■ Assignment:
Output only the stretch of the listing that starts at the line containing "At what coordinates" and ends at the line containing "The image size is (649, 464).", reproduced exactly with both ends.

■ Records shown:
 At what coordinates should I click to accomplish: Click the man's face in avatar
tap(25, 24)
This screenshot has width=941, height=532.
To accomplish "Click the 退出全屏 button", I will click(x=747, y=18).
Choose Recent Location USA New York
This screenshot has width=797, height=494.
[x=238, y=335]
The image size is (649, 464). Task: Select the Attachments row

--

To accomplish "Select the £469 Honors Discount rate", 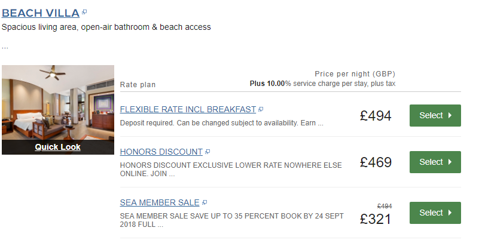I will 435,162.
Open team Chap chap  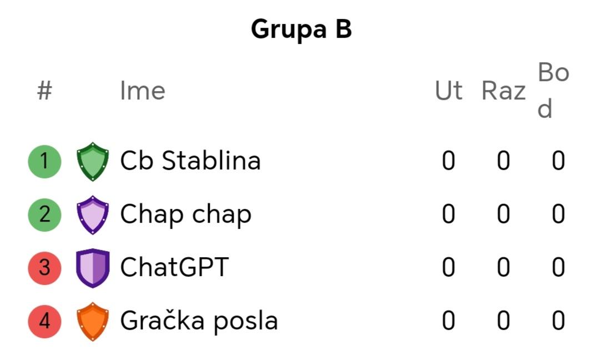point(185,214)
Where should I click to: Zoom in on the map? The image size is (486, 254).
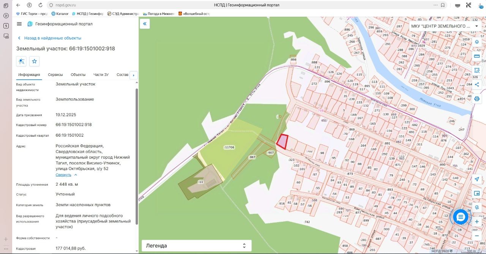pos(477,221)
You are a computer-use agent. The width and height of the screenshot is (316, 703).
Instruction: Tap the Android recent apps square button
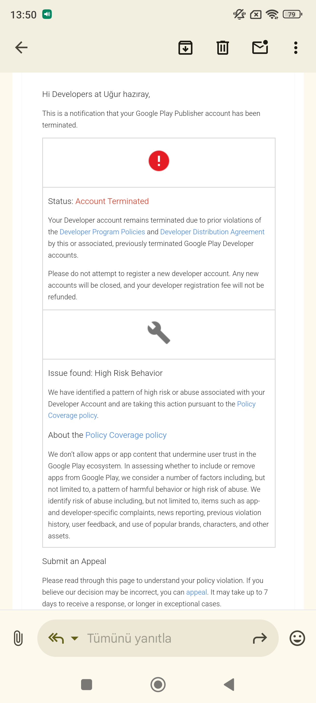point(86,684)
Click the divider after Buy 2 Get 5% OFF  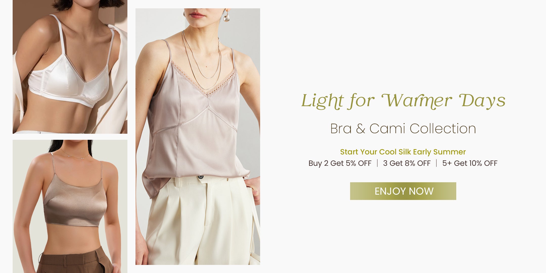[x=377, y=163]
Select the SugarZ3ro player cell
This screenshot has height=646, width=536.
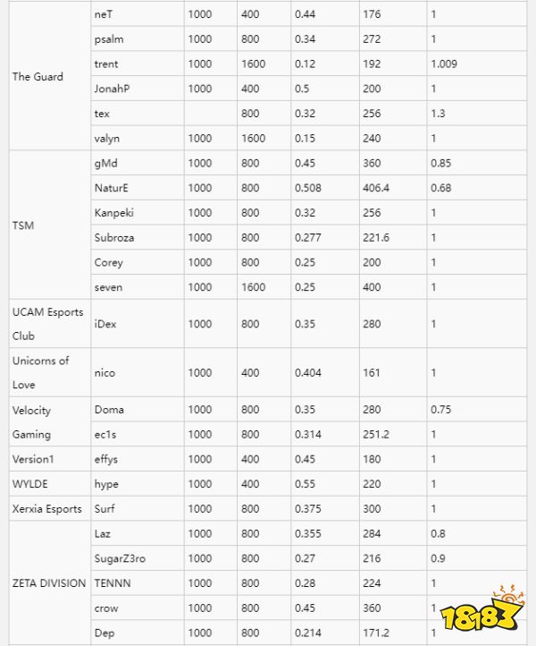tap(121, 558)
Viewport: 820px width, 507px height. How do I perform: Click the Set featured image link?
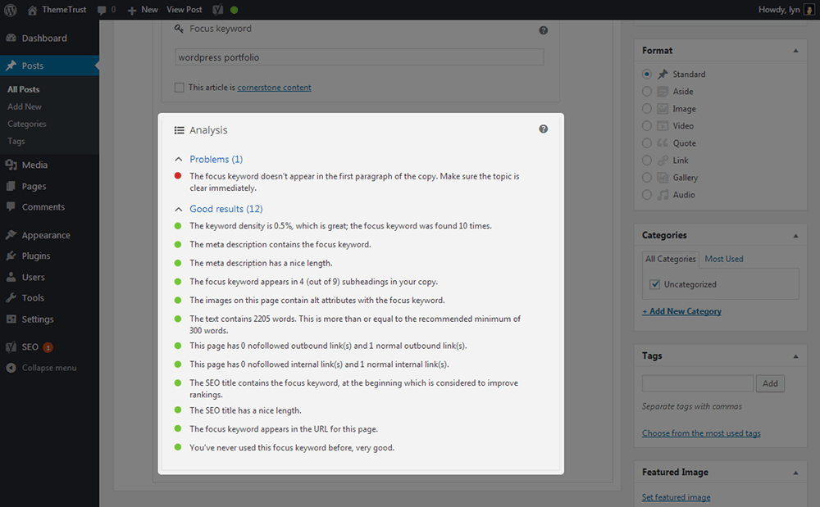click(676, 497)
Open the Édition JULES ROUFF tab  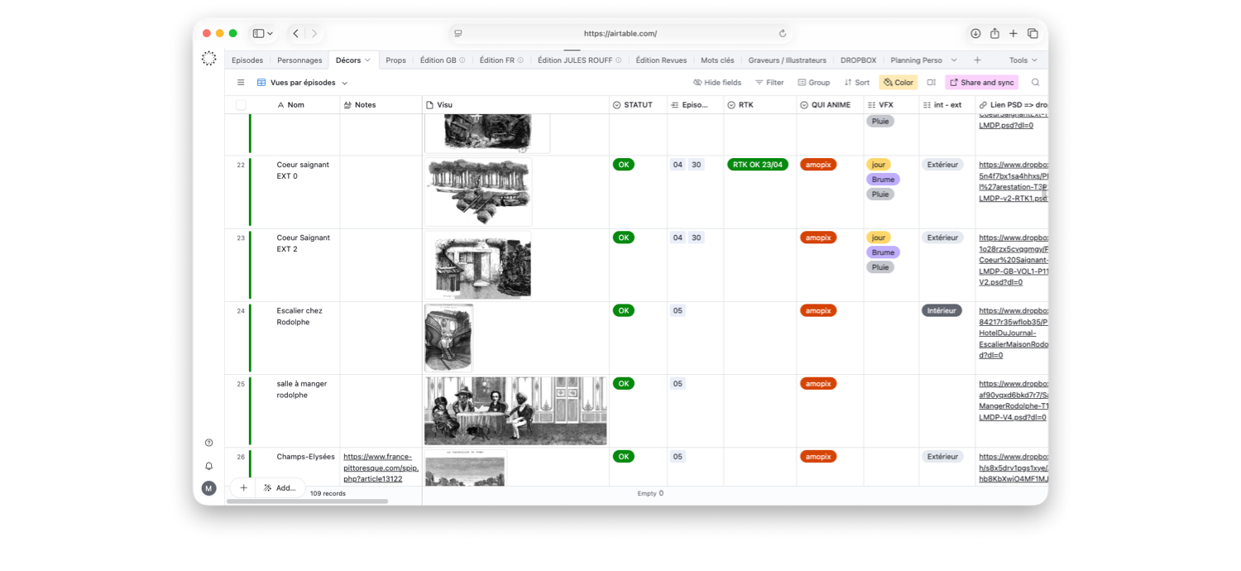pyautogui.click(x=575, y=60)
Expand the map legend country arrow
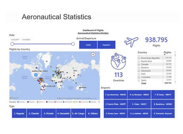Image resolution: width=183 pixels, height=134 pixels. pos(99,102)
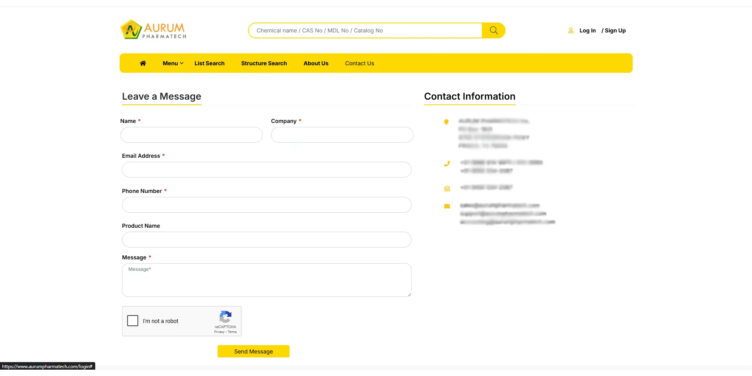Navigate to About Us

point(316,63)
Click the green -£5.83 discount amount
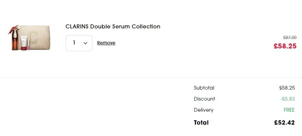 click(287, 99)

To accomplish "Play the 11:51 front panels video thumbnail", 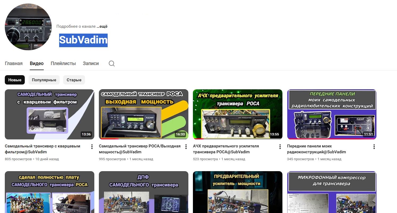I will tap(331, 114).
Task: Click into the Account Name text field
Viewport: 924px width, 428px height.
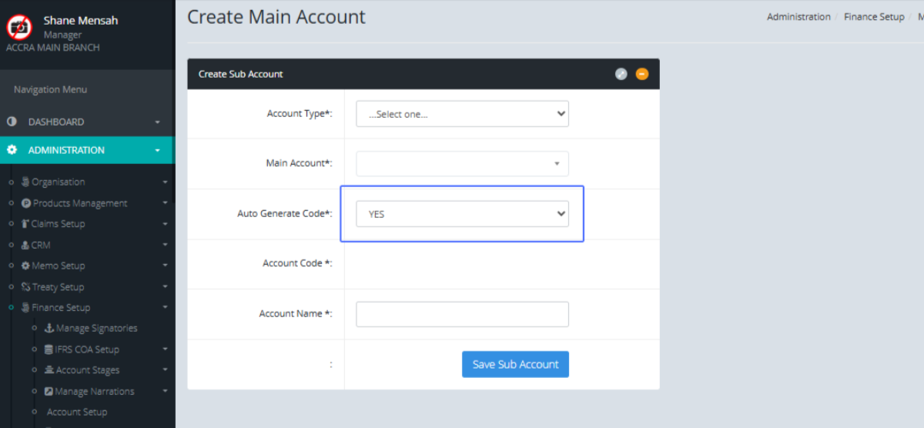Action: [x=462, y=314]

---

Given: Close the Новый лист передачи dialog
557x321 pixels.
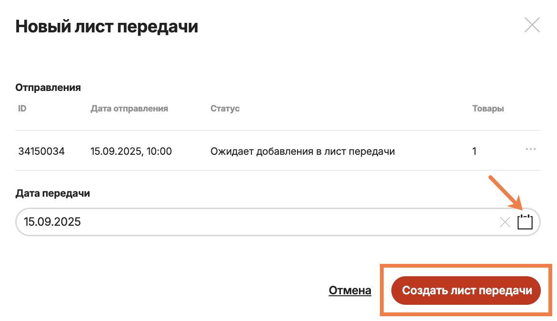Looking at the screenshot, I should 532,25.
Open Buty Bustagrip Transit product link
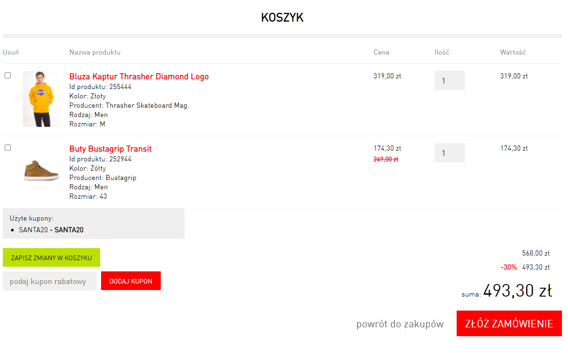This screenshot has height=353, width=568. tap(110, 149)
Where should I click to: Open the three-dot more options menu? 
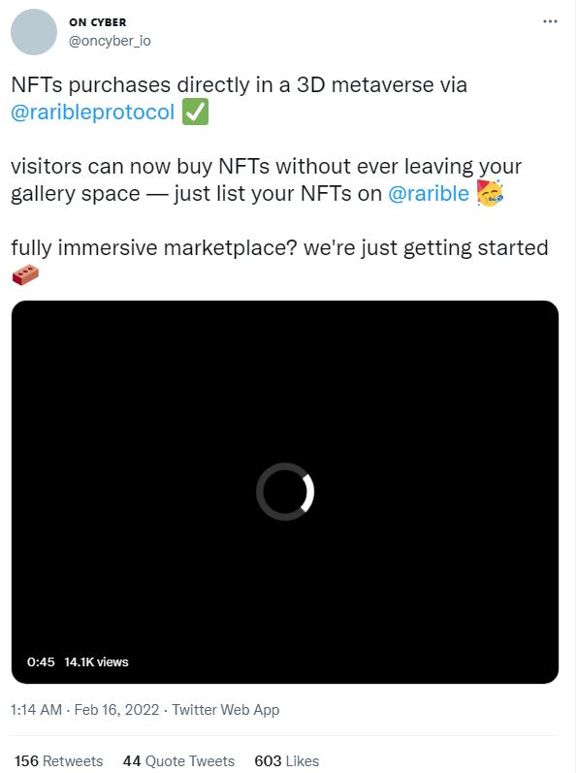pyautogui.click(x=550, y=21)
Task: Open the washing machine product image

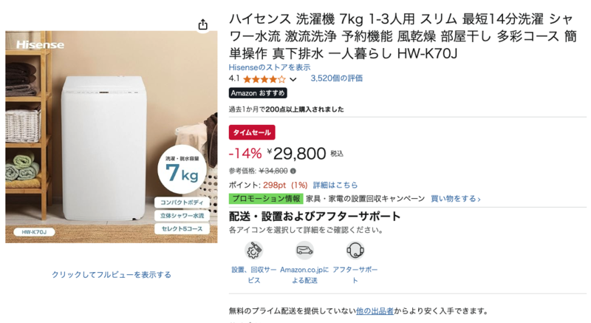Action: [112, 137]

■ Result for this exercise:
 At what coordinates should I click to accomplish: Click the man's face in avatar
tap(25, 24)
This screenshot has width=941, height=532.
To accomplish "Click the 退出全屏 button", I will click(x=747, y=18).
Choose Recent Location USA New York
This screenshot has width=797, height=494.
[x=238, y=335]
The image size is (649, 464). Task: Select the Attachments row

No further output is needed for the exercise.